Client: Standard Fireworks PR team: DTW Campaign: Firework safety Timescale: Mid-October to early November 1995 Total budget: pounds 150,000

Client: Standard Fireworks

PR team: DTW

Campaign: Firework safety

Timescale: Mid-October to early November 1995

Total budget: pounds 150,000



Last year’s Guy Fawkes night celebrations resulted in a worrying 48 per

cent increase in accidents. Ironically, the fireworks industry believes

that this was partly due to improved safety standards. Increased

confidence in the products may have meant people are treating fireworks

with less caution. The problem has been exacerbated by the removal of

import restrictions on products from the Far East. As the market leader,

and only remaining UK fireworks manufacturer, Standard Fireworks led a

joint industry and Government campaign to reduce injuries during the

firework season.



Objectives



A generic industry campaign was mounted to demonstrate the seriousness

with which fireworks suppliers take their responsibilities. It had a

secondary objective of ensuring that the trade enforcement agencies had

the information required to police the industry fairly, without seizing

product unnecessarily during the three week window of opportunity in the

run-up to 5 November.



Tactics



Standard Fireworks ran a multi-faceted programme in the run-up to Guy

Fawkes’ Night, which dovetailed with the DTI’s annual safety campaign

run by the Central Office of Information. An educational pack on the

safe use of fireworks, for teachers to use as part of the national

curriculum, was sent out to 30,000 primary and middle schools.



A media pack was sent to 2,000 journalists containing safety information

to assist both national and regional media to put together features on

firework safety. To maximise radio coverage, DTW also put together a

safety jingle which was distributed to national and regional radio.

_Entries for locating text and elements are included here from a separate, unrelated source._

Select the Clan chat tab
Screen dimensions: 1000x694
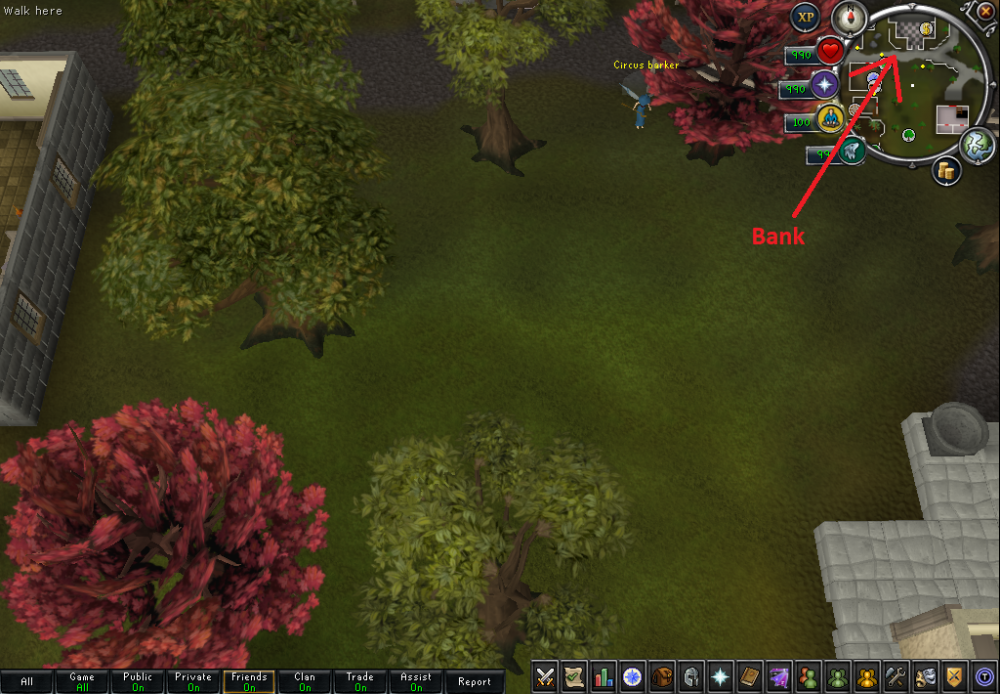[x=304, y=682]
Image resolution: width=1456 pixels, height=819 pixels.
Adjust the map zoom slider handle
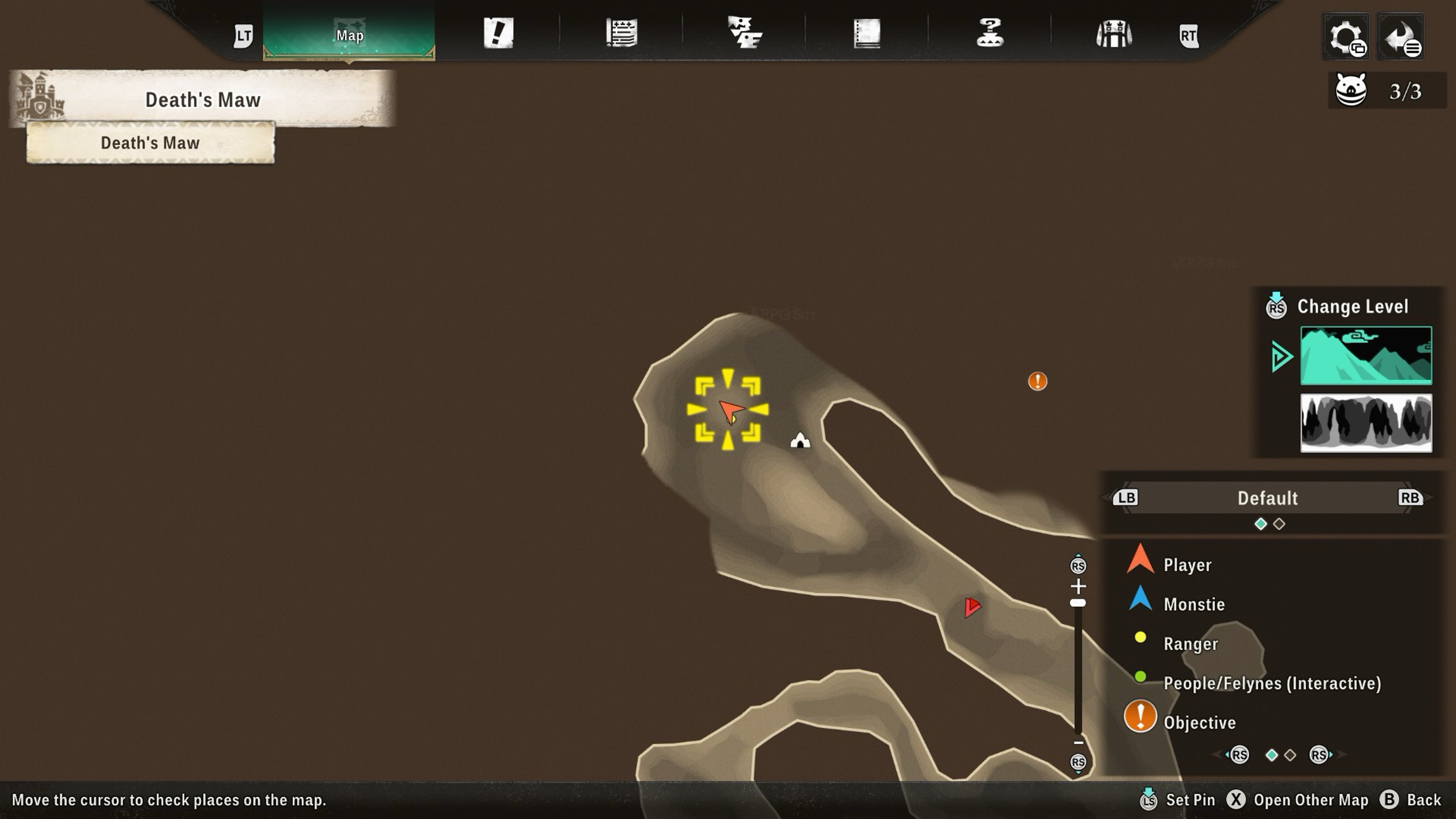pos(1078,603)
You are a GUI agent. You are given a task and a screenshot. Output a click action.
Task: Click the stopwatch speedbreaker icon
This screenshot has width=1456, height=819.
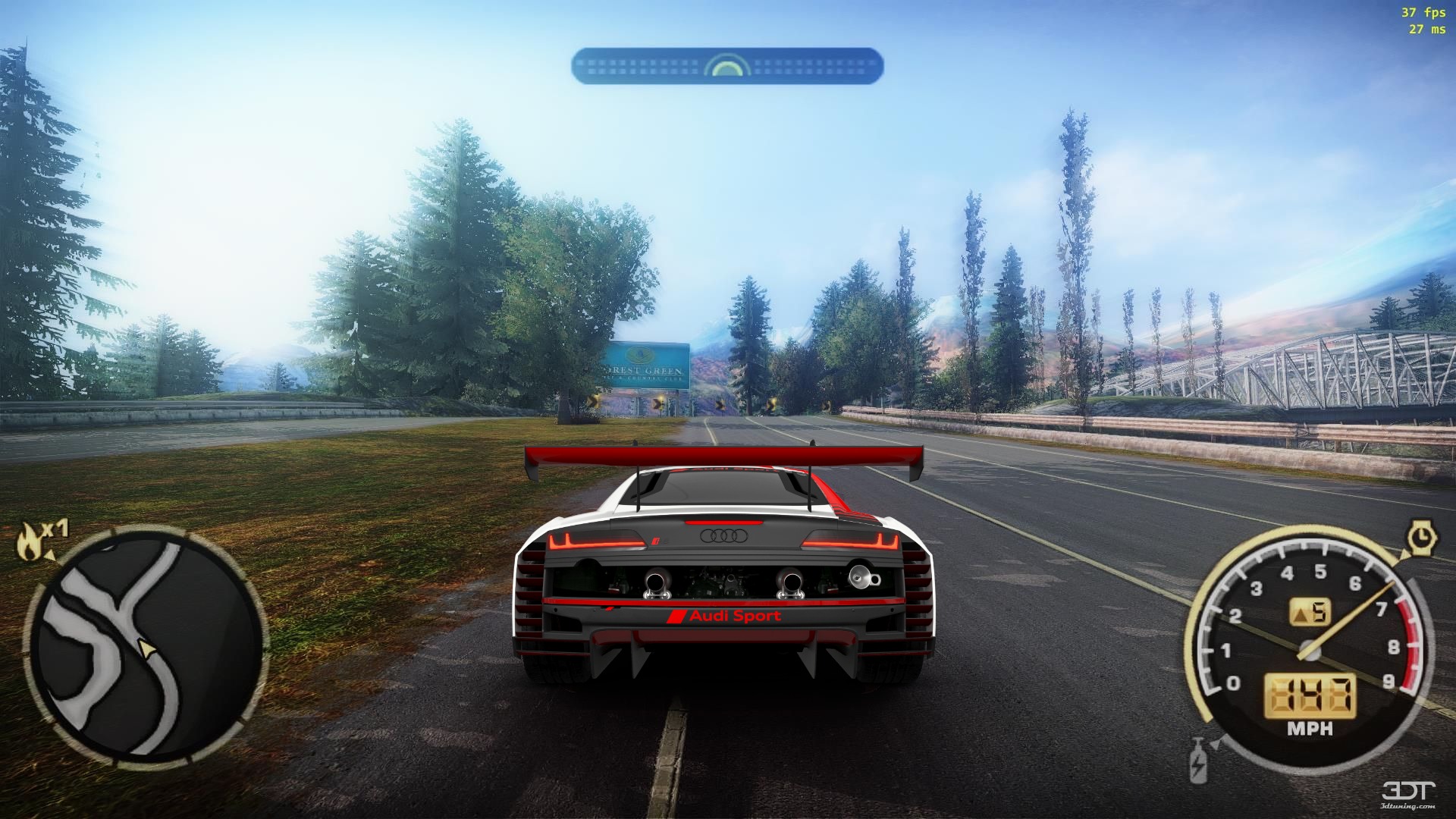pos(1422,538)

Firework safety cartoon strips, featuring the DTW-designed cartoon

characters Ed Banger and the Firework Funsters, were sent to the various

children’s press.



Additional material was sent to 14,000 retailers around the country,

which provided information on the safe storage, sale and use of

fireworks. To ensure that consumers carried the message home with them,

DTW also produced a safety coded carrier bag in association with the

DTI.



At the same time, DTW held seminars on current legislation aimed at

trading standards enforcement officers, fire brigades and police. DTW

also mounted a lobbying campaign, drawing MPs’ attention to the need to

firm-up recently revised legislation on the policing of sales to under-

16s.



The DTI invested pounds 170,000 in a series of public service

announcements fronted by comedy actor Gordon Kaye, comedian Alexei Sayle

and DJ Chris Tarrant, and a poster campaign featuring Casualty actor

Derek Thompson. Educational posters and leaflets were produced in

conjunction with BBC 999 Lifesavers.



Results



The campaign prompted extensive media coverage, with 47 local radio

interviews, over 100 regional mentions, coverage in national dailies and

TV news bulletins picking up on the story in the last week. Radio and TV

coverage through public information broadcasts has run nationwide.



Verdict



Last year’s appalling injury figures should have given both the firework

industry and the Government some food for thought, but there is a

question over how effectively safety campaigns can tackle this problem.



‘The press pack claims that 100 million fireworks are sold every year,’

points outs Noel Tobin, director of the National Campaign for Firework

Reform. ‘But this is the same figure that I’ve seen for the last 25

years.’ Nevertheless, he applauds Standard Fireworks for ‘making a

serious effort’.



In the end, however, the achievement in human terms has yet to be

gauged, with DTI accident and injury figures for 1995 unlikely to see

the light of day for some months to come.